■ Complete the following:
**1)** Reproduce the stretch of the market commentary from "Both Monetary and" through "size of a deal.".
**2)** Summarize the market commentary in two sentences.

■ Passage shown:
[Start of section]

If those five conditions remain intact for too long, however, we think financial assets could easily keep inflating to the point of a super bubble before this secular bull market is over. And if that happens, it would inevitably be followed by a painful burst. Let’s watch.

Economic Rebound:

As we have been saying since the March market crash, this 2020 recession was caused by self-inflicted shutdowns, not structural or cyclical imbalances. As a result, the economy crashed hard in the 2nd quarter (-31%) and has been rebounding fast in the 3rd quarter (+33% estimated).

The sharp Q3 rebound despite continued shutdowns is a testament to the underlying strength of the US economy before the pandemic, and confirmation that the Fed and Congress acted sufficiently and quickly enough to plug the economic holes with monetary and fiscal stimulus.

Both Monetary and Fiscal Stimulus Required:

While the Fed is doing just about all they can with monetary stimulus, that mostly ends up inflating financial assets, and fiscal (spending) stimulus is still needed to fill the gaps in the everyday economy. Now that the CARES Act is wearing off, another round of fiscal stimulus (and possibly even more in the future) is needed until the economy is fully reopened. Fiscal stimulus unfortunately is the part of the equation that requires Congress agreeing on a deal, and the days, weeks, or months of negotiating and posturing increases market volatility as investors assess the likelihood and size of a deal.

Major Tectonic Shifts on the Horizon:

As I have touched on in prior updates, there are some other very important larger-picture issues on the horizon in the overall US and global financial landscapes that we continue to pay close attention to. One is this peaking US and global long-term debt cycle and how we get out of it, and another is a likely coming reset of the global economic currency system.

The way the US and most other major countries deal with this peaking long-term debt cycle, and the ramifications of the dollar based global reserve system being replaced (most likely with a new digital blockchain-based currency tied to a basket of global currencies and gold), will have major implications for how we position our portfolios to maintain and grow our wealth going forward.

Despite our continued preference for stocks over bonds and cash, delineating between savings and investments and maintaining a comfortable cushion remains as important as ever today. While we believe the conditions discussed above make the stock markets more crash resistant today, markets are never crash proof, and there will always be periodic bear markets. Having enough cash buffer on the sidelines for upcoming spending needs, emergencies, and to ride out unforeseen market declines remains essential. Not to mention to make sure you sleep well at night and are not tempted to sell at a bad time.

[End of section]

■ Information given:
[Start of section]

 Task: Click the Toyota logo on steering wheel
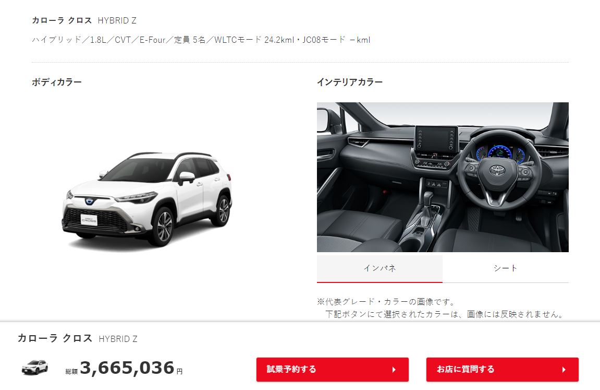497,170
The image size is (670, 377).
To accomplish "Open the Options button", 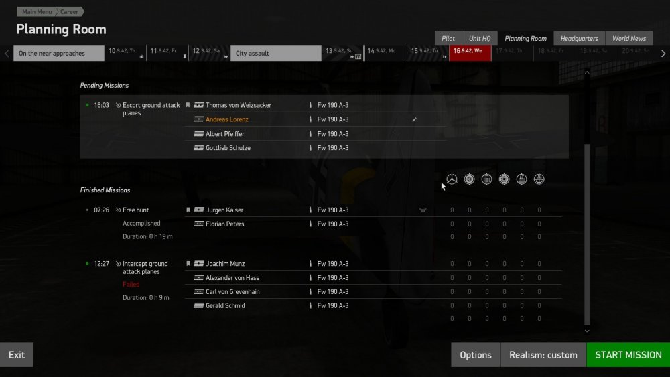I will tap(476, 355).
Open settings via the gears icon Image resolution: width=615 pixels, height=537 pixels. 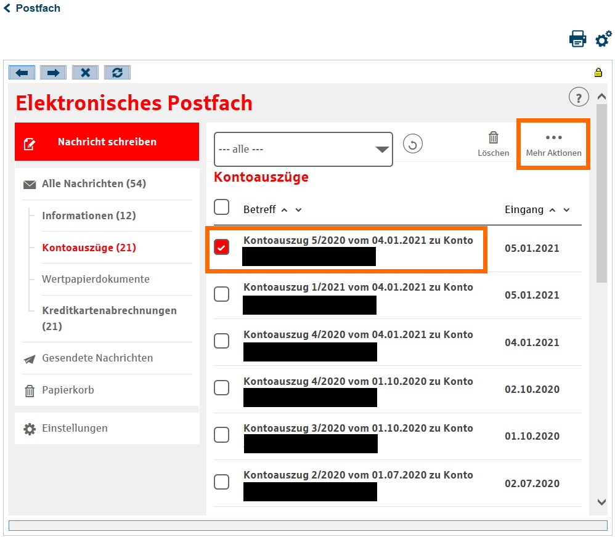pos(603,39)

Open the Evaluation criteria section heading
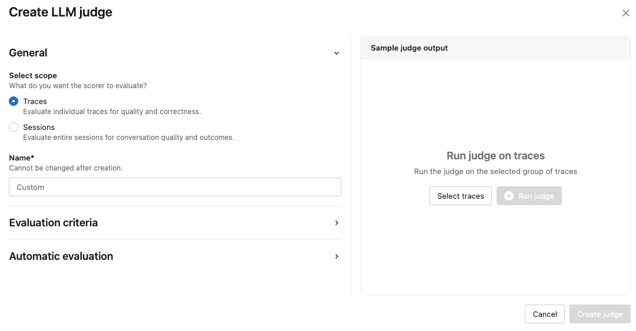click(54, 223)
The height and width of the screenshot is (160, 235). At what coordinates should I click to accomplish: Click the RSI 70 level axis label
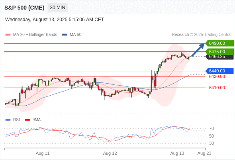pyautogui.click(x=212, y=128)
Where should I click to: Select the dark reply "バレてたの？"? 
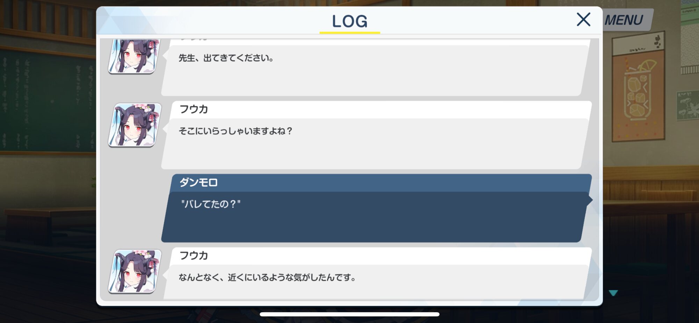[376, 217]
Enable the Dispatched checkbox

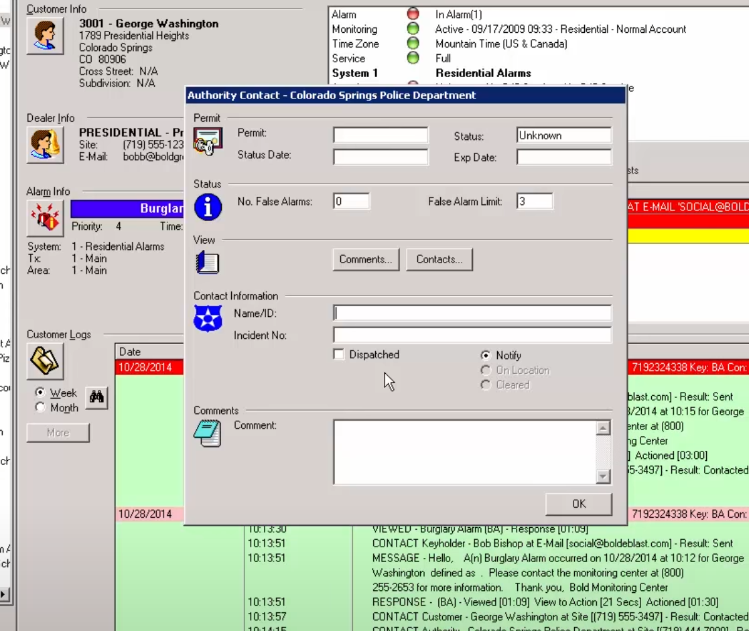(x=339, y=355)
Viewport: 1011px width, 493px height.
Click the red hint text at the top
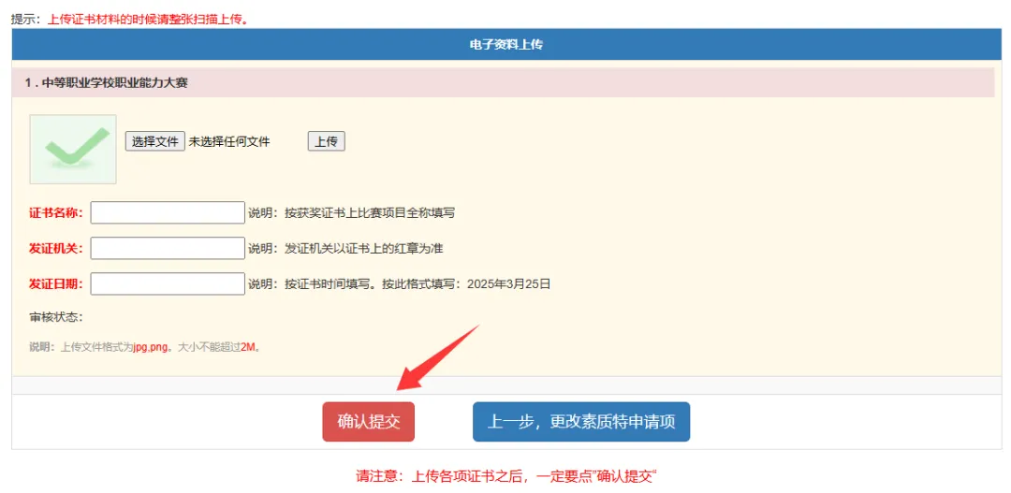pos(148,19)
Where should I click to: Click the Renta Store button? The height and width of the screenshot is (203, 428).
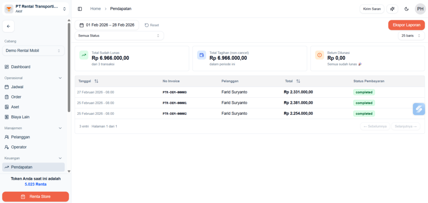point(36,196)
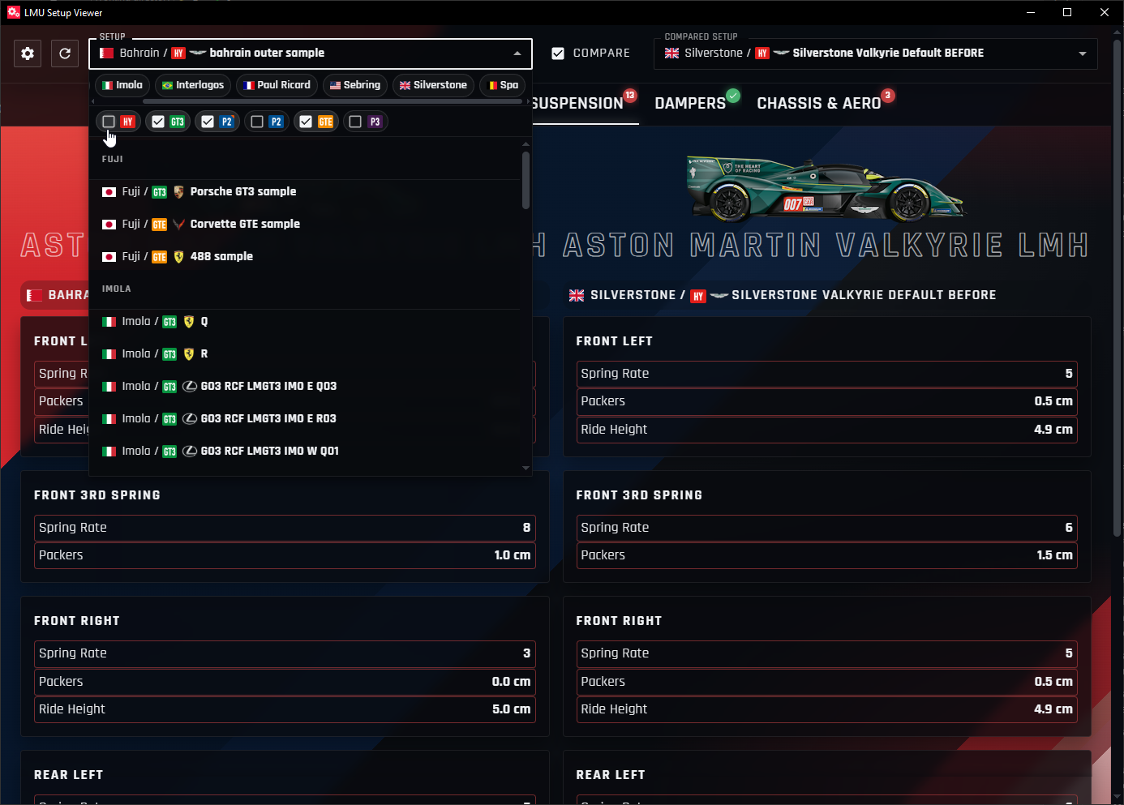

[End of section]

■ Answers below:
**1)**
Both Monetary and Fiscal Stimulus Required:

While the Fed is doing just about all they can with monetary stimulus, that mostly ends up inflating financial assets, and fiscal (spending) stimulus is still needed to fill the gaps in the everyday economy. Now that the CARES Act is wearing off, another round of fiscal stimulus (and possibly even more in the future) is needed until the economy is fully reopened. Fiscal stimulus unfortunately is the part of the equation that requires Congress agreeing on a deal, and the days, weeks, or months of negotiating and posturing increases market volatility as investors assess the likelihood and size of a deal.

**2)** The 2020 recession, caused by self-inflicted shutdowns rather than structural or cyclical imbalances, brought a hard crash in the second quarter and a fast rebound in the third, which reflects timely monetary and fiscal stimulus, though another round of fiscal stimulus is needed until the economy fully reopens. Larger shifts lie ahead in a peaking long-term debt cycle and a likely reset of the global currency system, and despite a preference for stocks over bonds and cash, keeping enough of a cash buffer for spending needs, emergencies, and market declines remains essential.